This work tended to be in direct conflict with that of Russell
Ross, who was using serially subcultured monkey aorta
smooth muscle (which had originally grown out of explants
over 4 weeks) to investigate the cell biology of atherosclerosis.
He showed that these cells, in the ninth subculture or later,
synthesize collagen and elastin, but he also maintained that
they exhibited a differentiated appearance under the electron
microscope with abundant myofilaments and dense bodies.10
However, we showed that sectioning the cells close to the
surface of the culture dish will give an erroneous picture,
because that is where large numbers of attachment filaments
and stress fibers are located, whereas the rest of cytoplasm
contains mainly synthetic organelles.11 Others variously
described the smooth muscle cells that grew from explants of
aortic tissue in culture as fibroblast-like or modified smooth
muscle cells, with relatively sparse myofilaments generally
located at the cell periphery. Indeed, Ross10 himself stated
that he presumed the filaments he saw were myofilaments
and that his aortic outgrowth and subcultured cells “markedly
resembled smooth muscle cells in vivo that are engaged in the
synthesis and secretion of extracellular proteins.”
We thus decided that to resolve our conceptual differences
with Ross, we should spend some time in his laboratory. We
both won postdoctoral traveling fellowships and worked 1
year (1976) in London, where we continued our collaboration with Ute Groschel-Stewart using her (then) very novel
antibodies, 9 months in the Department of Pharmacology at
the University of Iowa, Iowa City (where we were married in
March 1977), followed by 5 months in Seattle.
During those 5 months, we worked and wrote 2 articles with
Ross. The first showed that the change in the phenotype of
enzyme-isolated smooth muscle cells occurred in primary culture
irrespective of whether whole serum (normal or hyperlipidemic)
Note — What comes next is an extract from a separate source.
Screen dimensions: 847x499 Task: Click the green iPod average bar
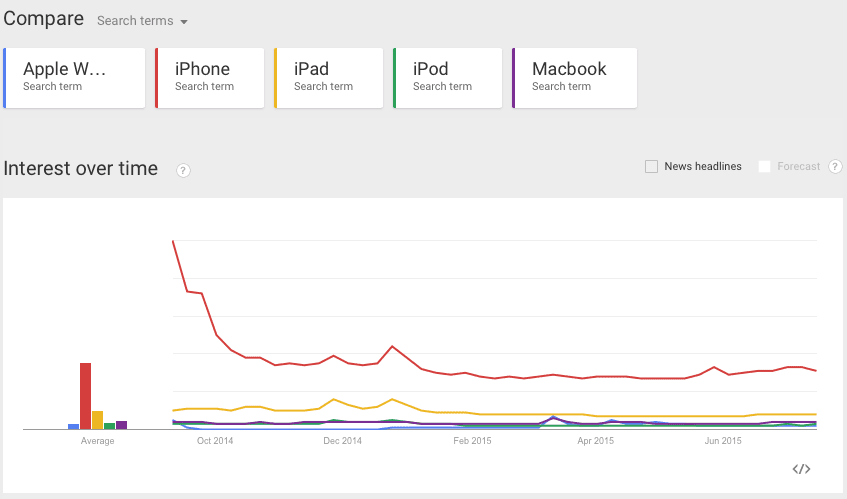point(110,426)
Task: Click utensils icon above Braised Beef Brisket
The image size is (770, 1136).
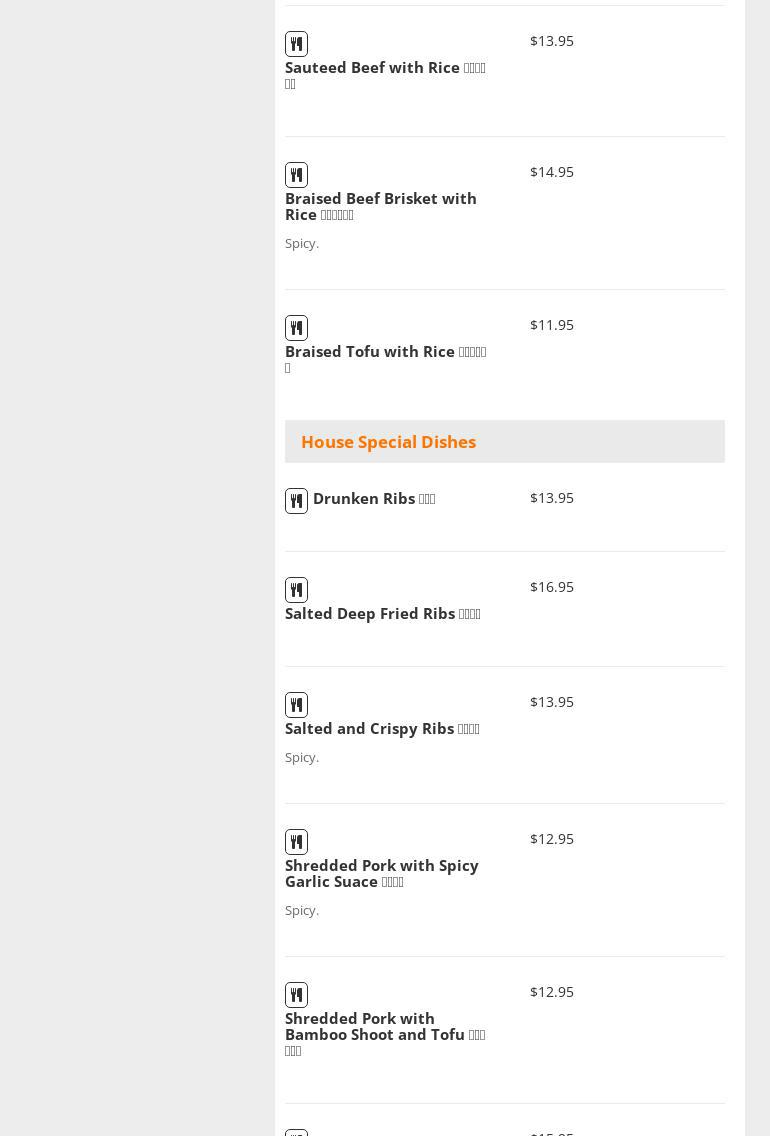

or platelet-deficient serum was present. It also clearly showed
a phenotype-dependent response to serum mitogens, with minimal proliferation occurring until the cells had undergone distinct
morphological changes characterized by loss of myofilaments
and more extensive synthetic organelles.12 Some years later, we
showed that smooth muscle cells, both densely seeded early in
primary culture and those sparsely seeded and proliferating, possess a relatively large number of binding sites for [125] plateletderived growth factor-BB averaging 126 fmol/106 cells with a
Kd of 0.53 nmol/L.13 The second article with Russell Ross was a
61-page invited review in Physiological Reviews, “The smooth
muscle cell in culture.”14 It was much more than a review and
contained a wealth of original data, showing that smooth muscle
cells can alter their structure and function in response to functional demands (eg, injury/repair). It emphasized that there
are not 2 phenotypic states, contractile and synthetic, but that
smooth muscle can exist in a spectrum of phenotypes, with contractile and irreversibly synthetic at the 2 ends and many forms
in between (hence the ability of some smooth muscle cells in
culture to divide while still contracting, as described in our 1974
article4). This collaborative article went a long way in winning
Ross over and in stimulating the use of smooth muscle culture as
a tool to investigate developmental and disease processes.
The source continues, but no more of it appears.